Na instituição chefiada por Armindo Tiago, os estudantes ficaram atónitos ao saber que, afinal, o Executivo disponibilizou cerca de 51 milhões de meticais em Novembro de 2023 para pagamento dos subsídios, o que, de certa forma, anula a narrativa da falta cabimento orçamental da Unizambeze.

“Em resposta, vimos pela presente informar que a celebração dos contratos é feita mediante confirmação de cabimento orçamental e no caso dos estudantes da UniZambeze, os contratos são celebrados com a Universidade. Assim, comunica-se que o Ministério da Economia e Finanças efectuou uma transferência de 51.165.354,24 meticais aa Unizambeze em Novembro de 2023 para o pagamento de subsídio de estágio”, lê-se na resposta do MISAU, através da Direcção dos Recursos Humanos.

Foi depois da resposta do Ministério da Saúde a carta submetida pelos estudantes que a Universidade Zambeze assumiu que recebeu os 51 milhões de meticais, alegando que usou o valor para pagar as dívidas com alguns estudantes de 2016 e 2017.

No entanto, os queixosos revelam que aquela intuição do ensino superior só tinha uma dívida de um mês com os estudantes que terminara o curso em 2016 e oito meses com os estudantes de 2017, daí que os queixosos entendem que houve desvio de fundos porque o MISAU disponibilizou fundos para os subsídios de estágios dos alunos que hoje trabalham em diversas unidades sanitárias do país.
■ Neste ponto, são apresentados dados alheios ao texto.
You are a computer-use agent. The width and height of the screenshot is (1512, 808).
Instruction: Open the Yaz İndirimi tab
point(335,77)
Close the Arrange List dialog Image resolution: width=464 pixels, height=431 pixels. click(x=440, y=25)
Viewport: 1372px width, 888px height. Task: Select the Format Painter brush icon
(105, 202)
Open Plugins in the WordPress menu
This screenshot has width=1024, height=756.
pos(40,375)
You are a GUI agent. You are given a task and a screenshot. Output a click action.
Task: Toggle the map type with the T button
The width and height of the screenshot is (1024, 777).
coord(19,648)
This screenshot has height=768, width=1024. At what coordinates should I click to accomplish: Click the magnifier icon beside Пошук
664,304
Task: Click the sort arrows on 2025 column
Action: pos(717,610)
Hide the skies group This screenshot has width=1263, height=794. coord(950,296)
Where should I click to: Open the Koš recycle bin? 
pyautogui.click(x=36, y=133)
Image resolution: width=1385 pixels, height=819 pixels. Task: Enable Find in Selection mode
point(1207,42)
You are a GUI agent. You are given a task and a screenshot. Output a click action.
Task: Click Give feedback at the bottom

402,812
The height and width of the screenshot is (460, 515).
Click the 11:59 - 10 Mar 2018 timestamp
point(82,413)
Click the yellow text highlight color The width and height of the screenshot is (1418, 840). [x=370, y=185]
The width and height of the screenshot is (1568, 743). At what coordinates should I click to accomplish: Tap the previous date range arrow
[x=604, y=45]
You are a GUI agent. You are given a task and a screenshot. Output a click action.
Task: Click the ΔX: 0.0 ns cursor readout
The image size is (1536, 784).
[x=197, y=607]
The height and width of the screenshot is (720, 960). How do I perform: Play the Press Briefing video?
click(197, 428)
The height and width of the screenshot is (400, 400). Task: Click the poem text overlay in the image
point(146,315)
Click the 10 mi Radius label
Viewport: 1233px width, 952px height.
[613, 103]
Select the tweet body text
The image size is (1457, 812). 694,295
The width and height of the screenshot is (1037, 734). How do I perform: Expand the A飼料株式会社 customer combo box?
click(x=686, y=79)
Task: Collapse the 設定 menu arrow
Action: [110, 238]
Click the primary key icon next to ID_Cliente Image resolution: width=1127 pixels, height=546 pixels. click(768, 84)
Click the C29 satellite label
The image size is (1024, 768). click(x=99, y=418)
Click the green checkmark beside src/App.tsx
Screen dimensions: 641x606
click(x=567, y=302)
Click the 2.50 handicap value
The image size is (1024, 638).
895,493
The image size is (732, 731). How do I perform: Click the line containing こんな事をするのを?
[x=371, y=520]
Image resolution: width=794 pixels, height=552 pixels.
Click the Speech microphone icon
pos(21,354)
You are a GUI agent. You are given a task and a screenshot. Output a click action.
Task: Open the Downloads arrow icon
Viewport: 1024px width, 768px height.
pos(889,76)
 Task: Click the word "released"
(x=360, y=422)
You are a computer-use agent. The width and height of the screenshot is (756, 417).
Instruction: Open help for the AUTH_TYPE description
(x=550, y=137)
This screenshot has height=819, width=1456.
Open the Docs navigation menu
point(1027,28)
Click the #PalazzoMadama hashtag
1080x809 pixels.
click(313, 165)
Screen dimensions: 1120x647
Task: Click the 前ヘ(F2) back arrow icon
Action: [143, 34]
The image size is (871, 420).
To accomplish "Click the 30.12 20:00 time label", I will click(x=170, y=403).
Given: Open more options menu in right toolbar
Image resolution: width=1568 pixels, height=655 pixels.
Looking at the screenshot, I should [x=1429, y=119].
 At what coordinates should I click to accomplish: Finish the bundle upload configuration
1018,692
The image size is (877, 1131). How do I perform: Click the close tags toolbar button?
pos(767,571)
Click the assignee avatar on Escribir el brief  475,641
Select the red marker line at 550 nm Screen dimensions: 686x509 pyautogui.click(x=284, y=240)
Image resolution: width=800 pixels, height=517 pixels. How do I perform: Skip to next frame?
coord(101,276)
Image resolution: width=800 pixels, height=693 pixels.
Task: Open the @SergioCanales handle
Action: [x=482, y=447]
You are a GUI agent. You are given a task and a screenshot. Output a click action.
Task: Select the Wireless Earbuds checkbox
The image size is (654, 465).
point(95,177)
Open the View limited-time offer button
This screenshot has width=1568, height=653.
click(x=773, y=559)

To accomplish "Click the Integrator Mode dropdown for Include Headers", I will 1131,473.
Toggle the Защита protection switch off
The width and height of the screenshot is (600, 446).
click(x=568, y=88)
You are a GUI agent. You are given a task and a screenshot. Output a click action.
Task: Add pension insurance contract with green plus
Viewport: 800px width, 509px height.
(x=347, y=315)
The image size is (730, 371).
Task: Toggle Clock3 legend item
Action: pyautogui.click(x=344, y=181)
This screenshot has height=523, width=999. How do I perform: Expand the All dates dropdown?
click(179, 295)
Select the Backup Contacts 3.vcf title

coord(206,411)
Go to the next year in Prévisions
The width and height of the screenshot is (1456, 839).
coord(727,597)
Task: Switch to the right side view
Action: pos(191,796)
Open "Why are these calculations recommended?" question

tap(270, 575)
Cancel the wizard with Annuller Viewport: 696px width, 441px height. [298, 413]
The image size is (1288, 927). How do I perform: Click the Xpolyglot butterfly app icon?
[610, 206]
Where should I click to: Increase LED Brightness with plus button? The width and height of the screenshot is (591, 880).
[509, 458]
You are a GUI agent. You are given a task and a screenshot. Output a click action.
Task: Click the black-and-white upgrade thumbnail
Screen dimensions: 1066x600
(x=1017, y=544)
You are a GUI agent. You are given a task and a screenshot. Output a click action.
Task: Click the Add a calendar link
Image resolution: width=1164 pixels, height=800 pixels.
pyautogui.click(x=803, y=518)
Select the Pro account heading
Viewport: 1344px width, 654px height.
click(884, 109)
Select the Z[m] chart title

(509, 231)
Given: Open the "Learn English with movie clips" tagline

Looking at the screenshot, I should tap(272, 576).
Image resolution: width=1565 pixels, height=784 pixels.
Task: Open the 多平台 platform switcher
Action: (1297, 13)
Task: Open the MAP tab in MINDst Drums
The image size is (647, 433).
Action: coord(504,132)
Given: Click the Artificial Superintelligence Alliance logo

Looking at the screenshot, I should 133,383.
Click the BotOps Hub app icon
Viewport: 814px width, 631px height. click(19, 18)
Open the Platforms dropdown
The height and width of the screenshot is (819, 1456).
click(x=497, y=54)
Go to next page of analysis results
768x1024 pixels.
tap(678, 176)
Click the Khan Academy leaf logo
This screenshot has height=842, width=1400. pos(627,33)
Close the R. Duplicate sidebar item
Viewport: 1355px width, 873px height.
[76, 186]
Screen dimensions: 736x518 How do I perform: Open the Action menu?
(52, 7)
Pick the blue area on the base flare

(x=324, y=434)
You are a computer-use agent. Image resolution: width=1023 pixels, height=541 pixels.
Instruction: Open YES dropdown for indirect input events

Devido à falta de seriedade da Unizambeze, os estudantes, apoiando-se no Decreto n° 58/2004 de 8 Dezembro sustentado pelo artigo n° 95/2001 de 23 de Dezembro que frisa que para efeitos e implantação de estágios, salvo indicação contrária, deve ser celebrado um contrato entre a entidade promotora e o estagiário, os estudantes finalistas do curso de medicina decidiram, em Fevereiro do ano em curso, paralisar o estágio até a regularização dos contratos.

“Por não serem respeitados os artigos supracitados, sob orientação do Magnifico Reitor, começamos o estágio com uma declaração que nos concedia o direito de celebrarmos os contratos com efeitos retroactivos, quando haver disponibilidade financeira pelas autoridades competentes. Para nossa indignação, as outras universidades públicas (UEM e UNILÚRIO) já estão com a situação contratual regularizada. Contudo, viemos por este meio, dar a conhecer a Direcção Geral do Hospital, acerca da interrupção do estágio num período indeterminado, a partir do dia 19 de Fevereiro do corrente ano. Com objectivo único de regularizar a situação contratual com a nossa instituição de ensino”.

Contactado pelo Evidências para dar a sua versão sobre o assunto, o director da UniZambeze, Maitu Abibo Buanango, com um tom de quem carrega o mundo pelas costas, foi parco nas palavras, tendo se limitado a referir que não está a autorizado para prestar declarações sobre o assunto.